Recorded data
━━━━

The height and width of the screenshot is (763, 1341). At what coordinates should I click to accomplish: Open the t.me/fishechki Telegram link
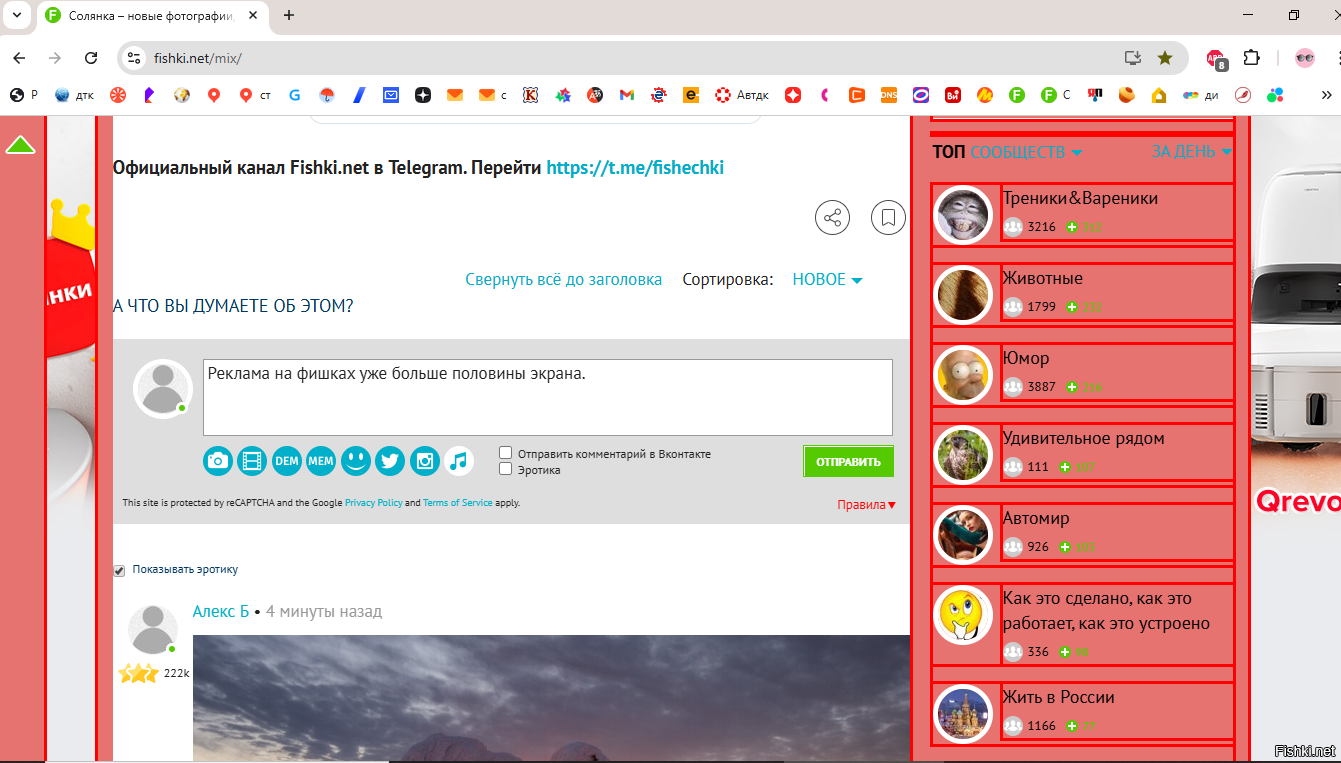635,168
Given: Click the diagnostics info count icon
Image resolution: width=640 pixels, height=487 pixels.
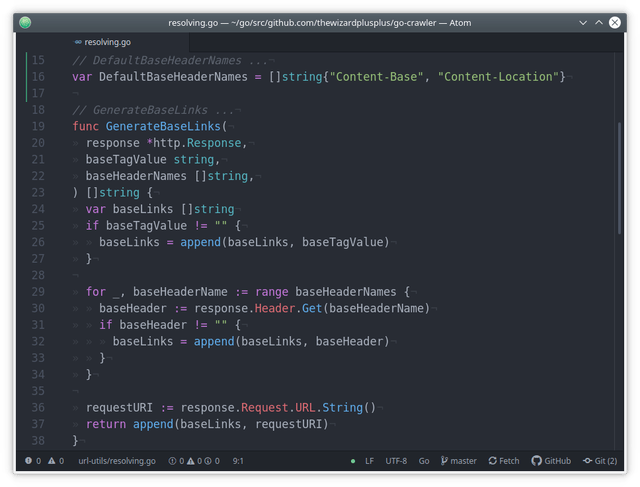Looking at the screenshot, I should (x=208, y=460).
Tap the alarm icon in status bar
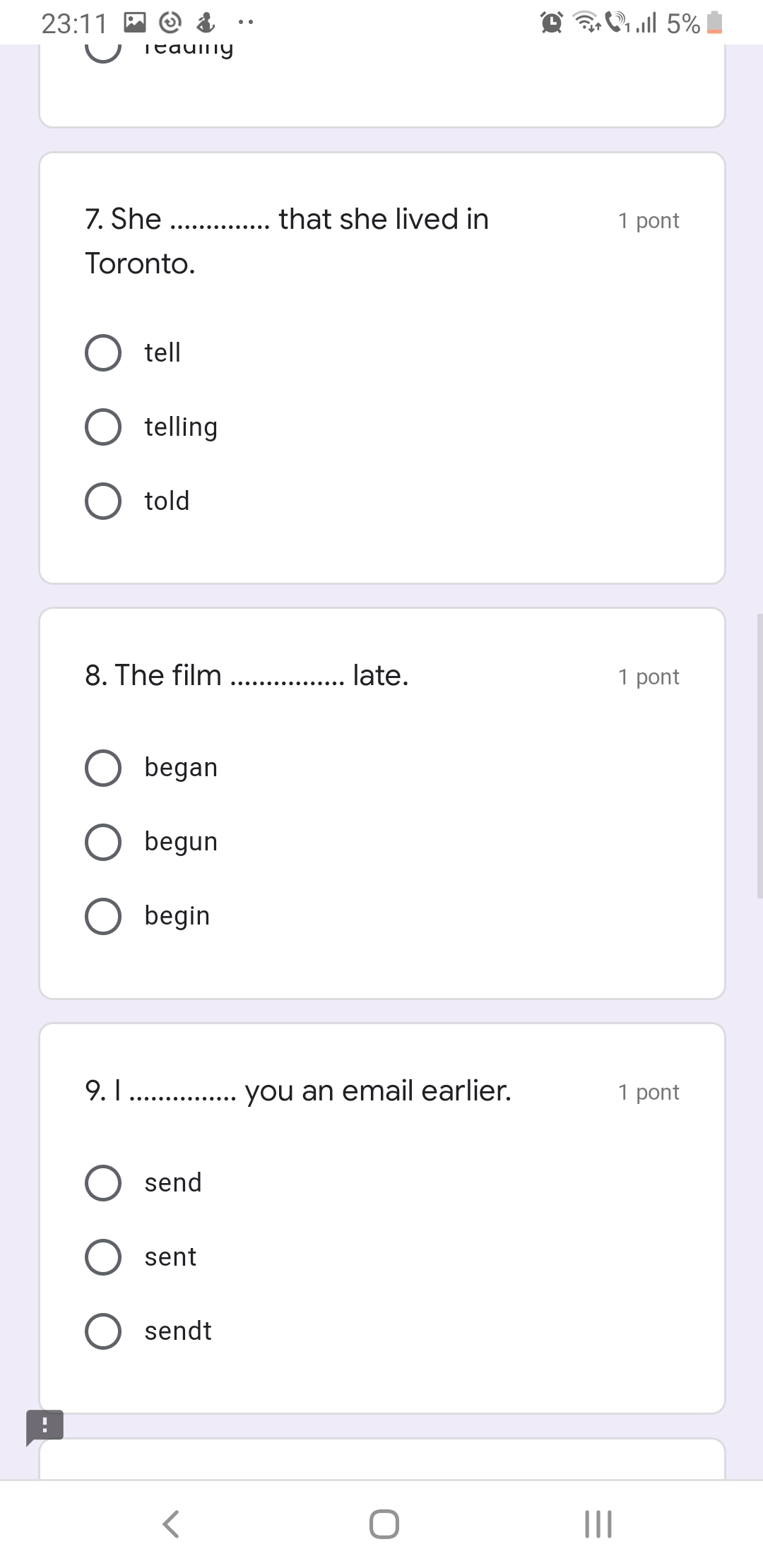Viewport: 763px width, 1568px height. pos(552,23)
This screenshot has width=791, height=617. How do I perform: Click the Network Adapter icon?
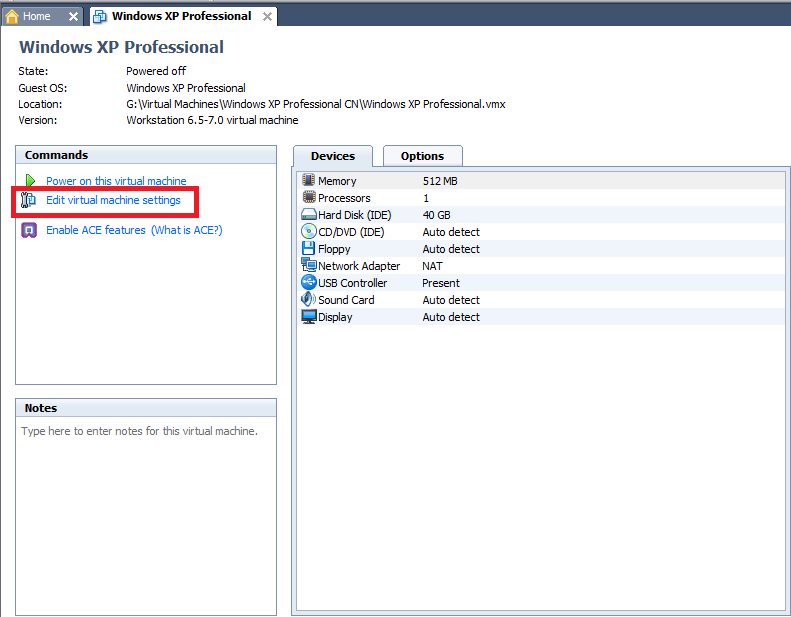click(x=309, y=266)
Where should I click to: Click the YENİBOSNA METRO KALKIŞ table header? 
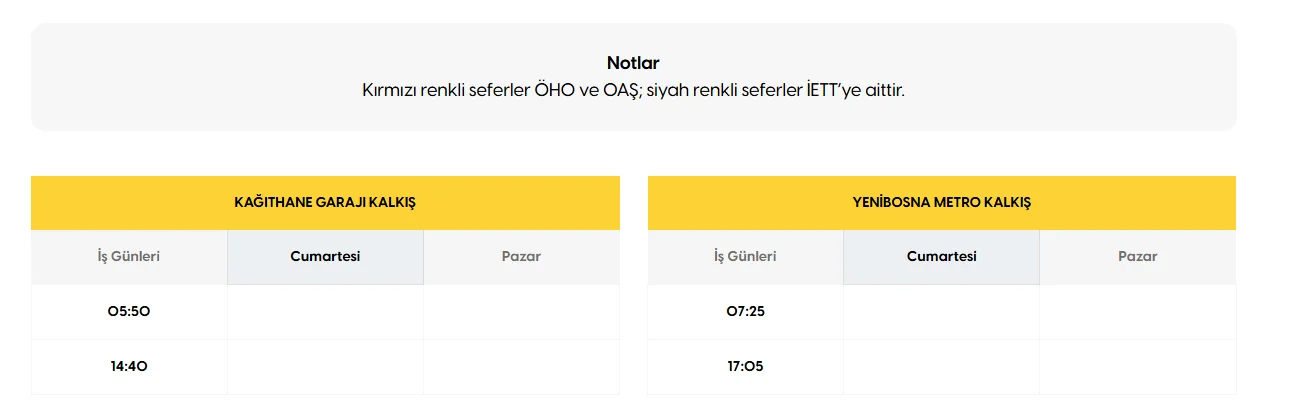pyautogui.click(x=941, y=202)
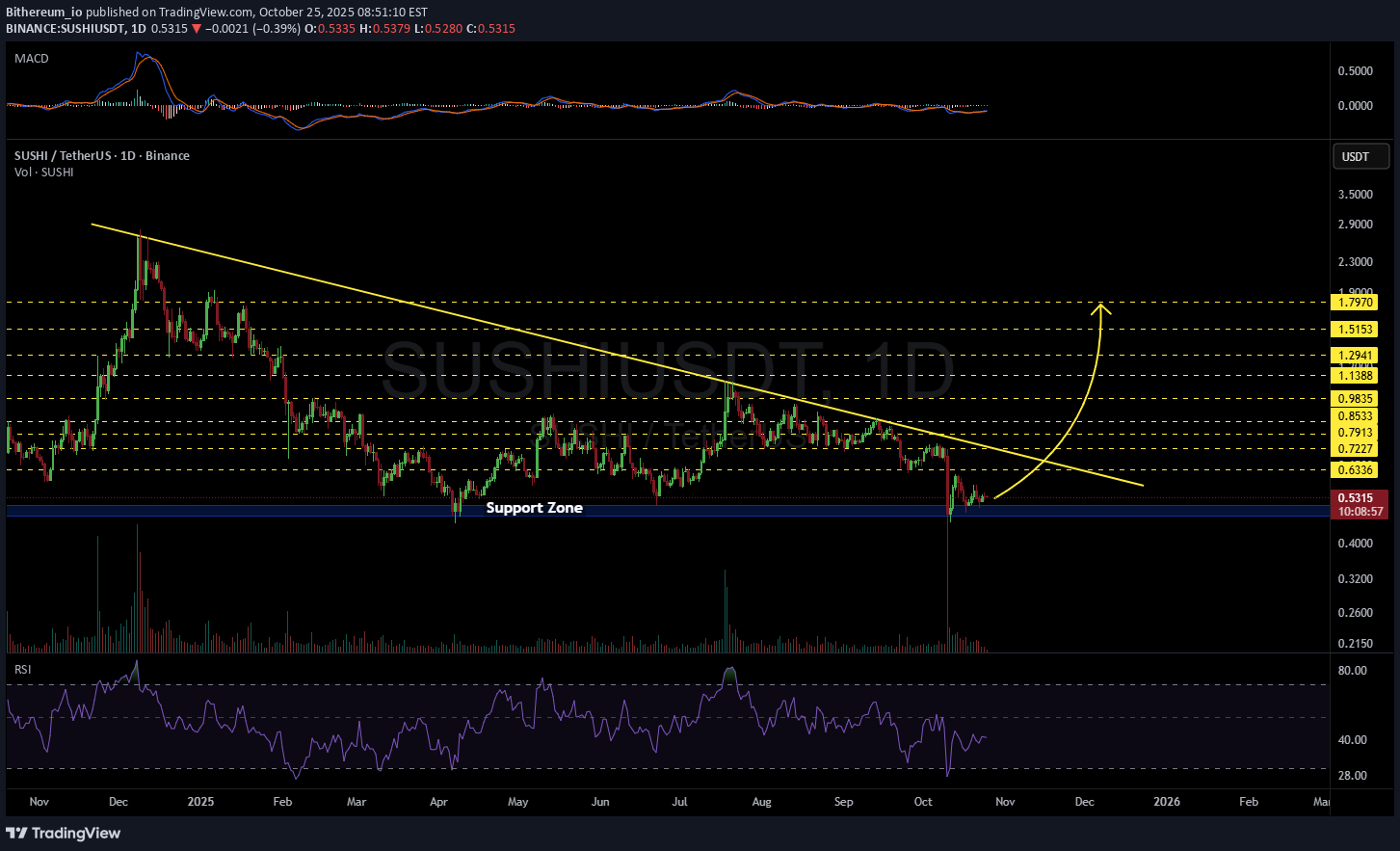Screen dimensions: 1400x851
Task: Select the blue support zone rectangle
Action: pos(289,511)
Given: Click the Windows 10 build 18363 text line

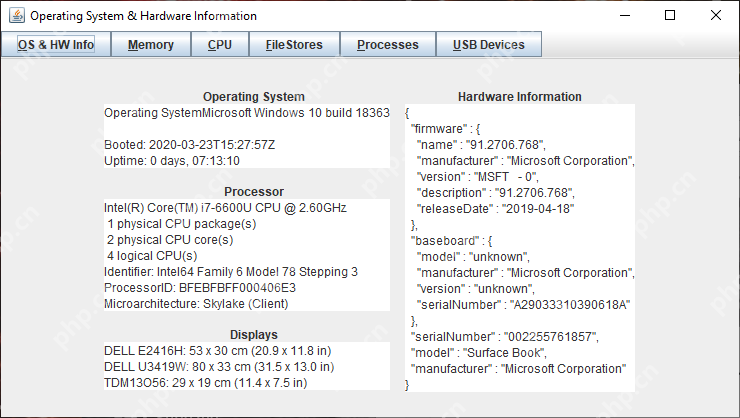Looking at the screenshot, I should [247, 113].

━━━━

■ Exercise description ■
Take the line with "Given: Click the Windows" and every line after it through the end of the data, and write only them out exactly, leaving out the pictures.

■ Response area ■
Given: Click the Windows 10 build 18363 text line

Looking at the screenshot, I should [247, 113].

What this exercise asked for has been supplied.